In the wake of the Newtown, Connecticut school shooting there’s been an increase in calls for gun control on Capitol Hill.
There might not be a more sensitive issue in politics than guns and the second amendment. That may be why the assault weapons ban lapsed in 2004 and then hasn’t really been debated in Congress since. But the massacre in Newtown, Connecticut changed things.
“We haven’t really had this kind of a discussion in the public in a very long time,” said New Hampshire Democratic Senator Jeanne Shaheen.
Even though Congress is now brimming with calls for new gun measures President Obama decided to sign 23 executive orders before even sending Congress a legislative proposal. Some deal with mental health issues while others attempt to improve reporting data from states to a federal database. Shaheen says she supports the president’s action.
“I thought it was appropriate for him to do whatever is within the power of the executive to move forward to address the issue.”
Numerous attempts to get a comment from First District Democrat Carol Shea-Porter went unreturned, but she’s released a statement saying she supports the “President’s comprehensive approach to addressing gun violence.”

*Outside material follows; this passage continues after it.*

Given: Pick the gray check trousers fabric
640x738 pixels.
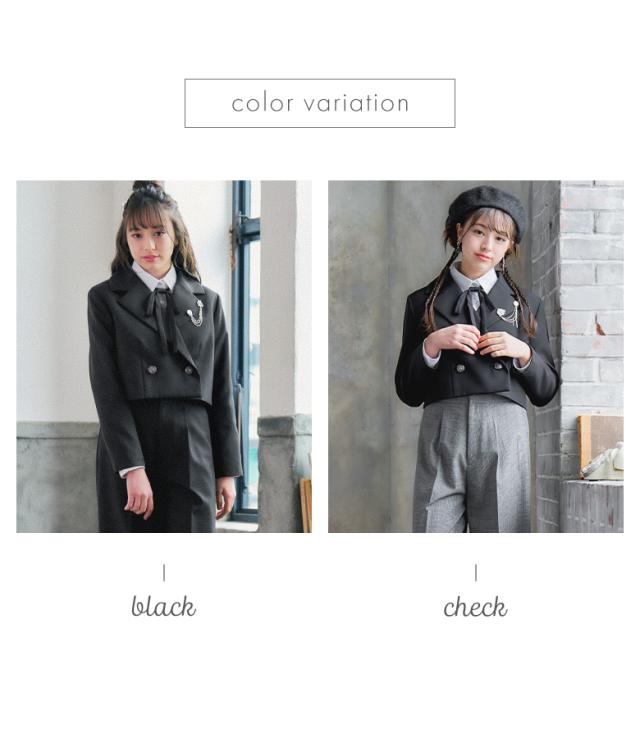Looking at the screenshot, I should [472, 465].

But many Republicans were angered by the executive orders…some evening calling them an unconstitutional overreach by the executive branch. New Hampshire Republican Senator Kelly Ayotte says she needs more information from the White House before she can make a judgment.
“We haven’t gotten the full text of those executive orders as I understand it. There’s a description on his website, but I haven’t received the full text to fully evaluate them.”
But Ayotte doesn’t like the sound of one proposal floated by the White House: the effort to reinstate the assault weapons ban.
“I have concerns about limiting the rights of law abiding citizens, because in my experience, particularly on the types of firearms that they can hold, that’s not going to stop a criminal or someone who’s mentally deranged.”
While discussion of the assault weapons ban quickly drives the two sides of the gun debate apart, mental health seems to be an area of consensus. Shaheen says of all the ideas being debated in Washington mental health seems to be the one gaining the most traction.
“I do think around some of the mental health recommendations, there’s an opportunity to get some agreement. Around some of the school, the efforts to address violence in schools with resource officers and counselors, so I think there is some room for agreement and that’s important.”
Senator Ayotte says a part of the problem is also that current laws are being disregarded.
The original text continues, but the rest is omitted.